It is known that interfaces of transient protein–protein interactions are less restricted in evolution than the binding surfaces of permanent complexes. Also, interacting residues of transient complexes are less likely to co-evolve than interaction residues of permanent complexes . It is plausible that different types of interactions have different likelihoods of changing their interactions over a given evolutionary period. To test this in an unbiased fashion, we first aimed to determine the protein domains that contribute more to the fast rate of change. We considered only domains that conferred a rate of change to a group of proteins that was larger than average in at least three of the four species studied (see Materials and Methods). All of the domains selected by this criteria (see Table 2) are currently known to mediate protein–protein interactions. Interestingly, five of the eight domains are known to form domain–peptide interactions, as opposed to domain–domain interactions, suggesting that proteins containing peptide-binding domains are more likely to change their interactions faster over the same evolutionary time than other types of domains .
Domains Found to Contribute to the Fast Rate of Change of Interactions in at Least Three of the Four Species Studied
Many domain–peptide interactions involved a globular domain binding to a peptide that does not adopt a regular secondary structure and that is not part of the globular region of the target protein . Since the interaction area is small, changes in the critical residues can easily abolish binding. Also, random point mutations in the proteome can more easily create new binding sites for these domains.

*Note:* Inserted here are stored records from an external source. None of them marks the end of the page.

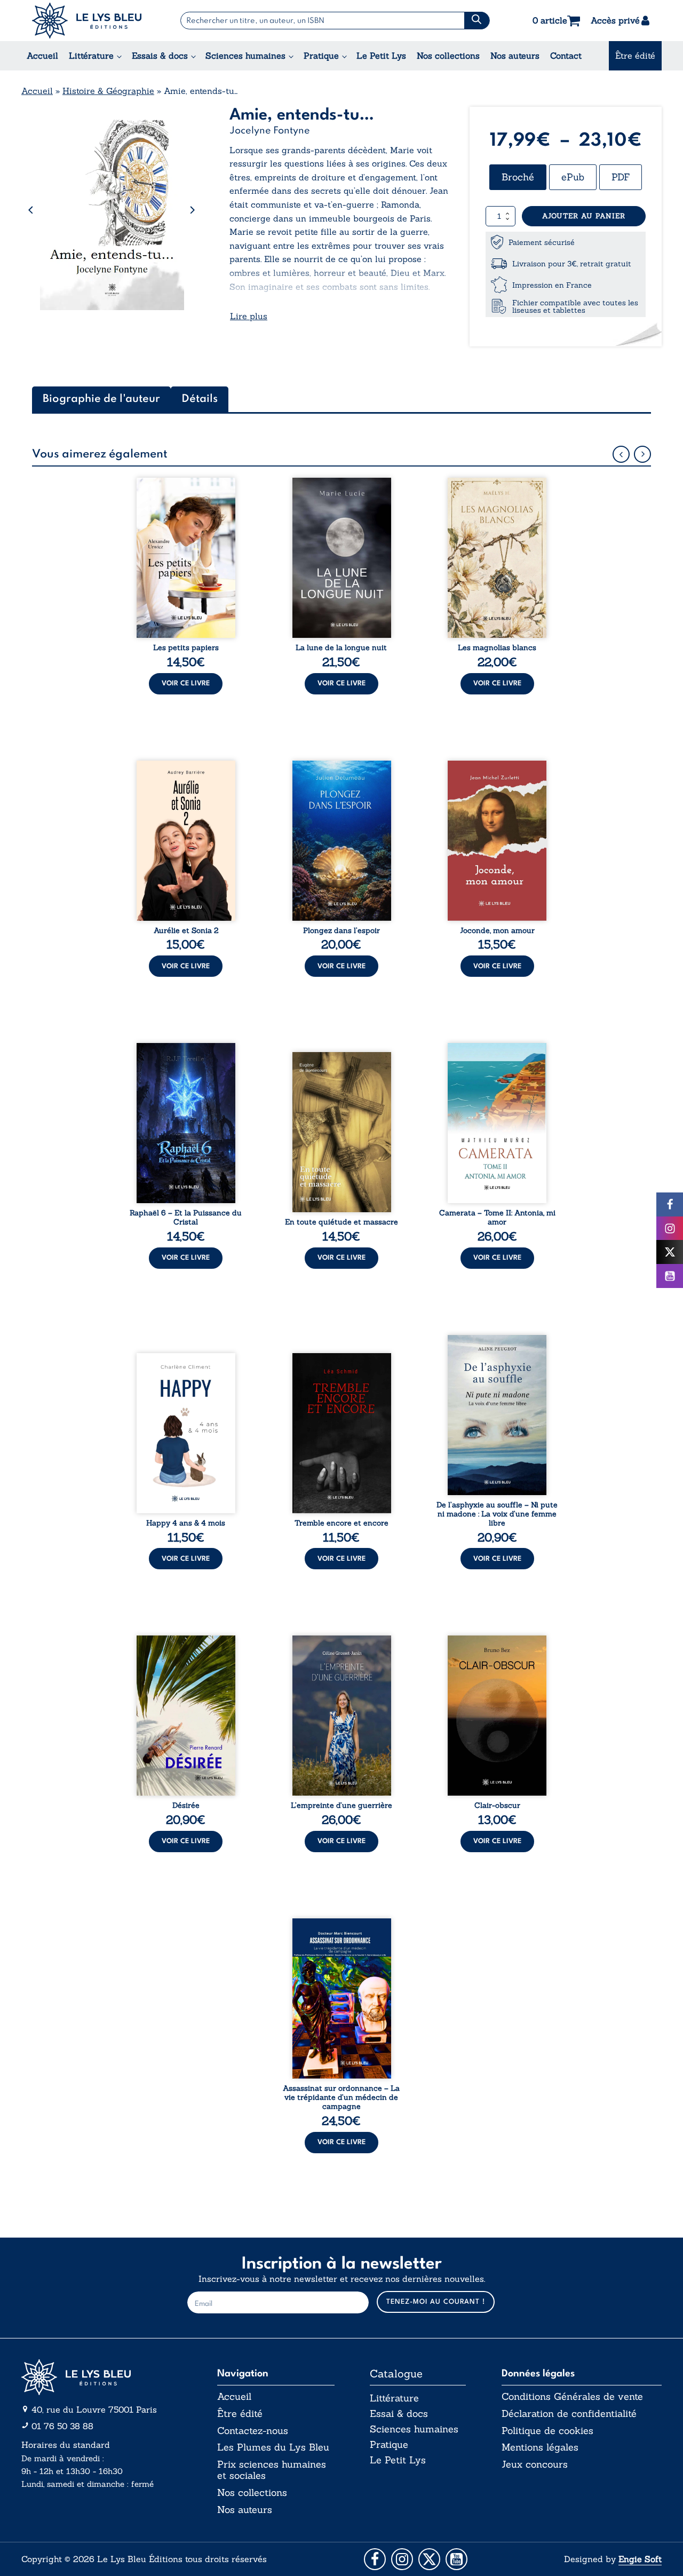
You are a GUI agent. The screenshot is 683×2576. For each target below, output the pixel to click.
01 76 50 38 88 (62, 2426)
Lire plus (248, 316)
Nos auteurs (514, 55)
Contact (566, 55)
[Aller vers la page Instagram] (402, 2559)
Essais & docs (160, 55)
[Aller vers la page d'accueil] (101, 2377)
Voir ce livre (186, 683)
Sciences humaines (245, 55)
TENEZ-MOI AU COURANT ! (435, 2301)
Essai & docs (399, 2413)
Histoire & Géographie (108, 90)
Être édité (635, 55)
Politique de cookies (547, 2431)
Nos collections (448, 55)
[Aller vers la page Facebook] (375, 2559)
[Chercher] (476, 20)
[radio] (517, 177)
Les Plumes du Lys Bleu (273, 2447)
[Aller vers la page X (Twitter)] (429, 2559)
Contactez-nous (252, 2431)
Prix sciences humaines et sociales (271, 2470)
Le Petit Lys (381, 55)
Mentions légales (540, 2447)
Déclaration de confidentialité (569, 2414)
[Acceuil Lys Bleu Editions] (86, 20)
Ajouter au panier (583, 215)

This could explain their fast link turnover.
To test this hypothesis further, we analyzed a database containing structures of interacting protein domains  to search for domains with different degrees of specificity. Here, we define a “specific protein” as one that has few ligands and few interaction surfaces, while an “unspecific protein” is one that has many potential ligands and/or many different interaction surfaces. Therefore, promiscuous protein-binding domains are those that have been observed in close physical contact with a high number of other types of domains. We have binned proteins containing domains with increasing number of known structural interactions with other domains and calculated for each bin the rate of change (see Materials and Methods and Figure 2). Using the human dataset of literature-derived protein interactions, we observed that groups of proteins having domains capable of interacting with a higher number of other domains tend to have higher rates of change of their interactions.
We have grouped proteins containing domains with increasing observed structural interactions with other domain types and calculated for each bin the rate of change of interactions. Proteins containing domains known to interact with many other different domains have a higher rate of change of interactions than proteins containing domains with few known interactions.
For promiscuous proteins (containing domains capable of interacting with 15 or more other domains), we calculated the rate of change of interactions and compared this value with that obtained for proteins containing more specific domains (fewer than five structural interactions in iPfam) and the average for all proteins. We observed that peptide-binding domains and promiscuous domains have a higher rate of change of interactions (p-value < 0.02 for both groups with a Mann Whitney U test) than the average for the proteome (see Table 3). The difference between these two groups is not statistically significant (p = 0.06 with a Mann Whitney U test). Proteins having more specific binding domains have a rate of change of interactions not significantly different from the average value (p = 0.86 with a Mann Whitney U test).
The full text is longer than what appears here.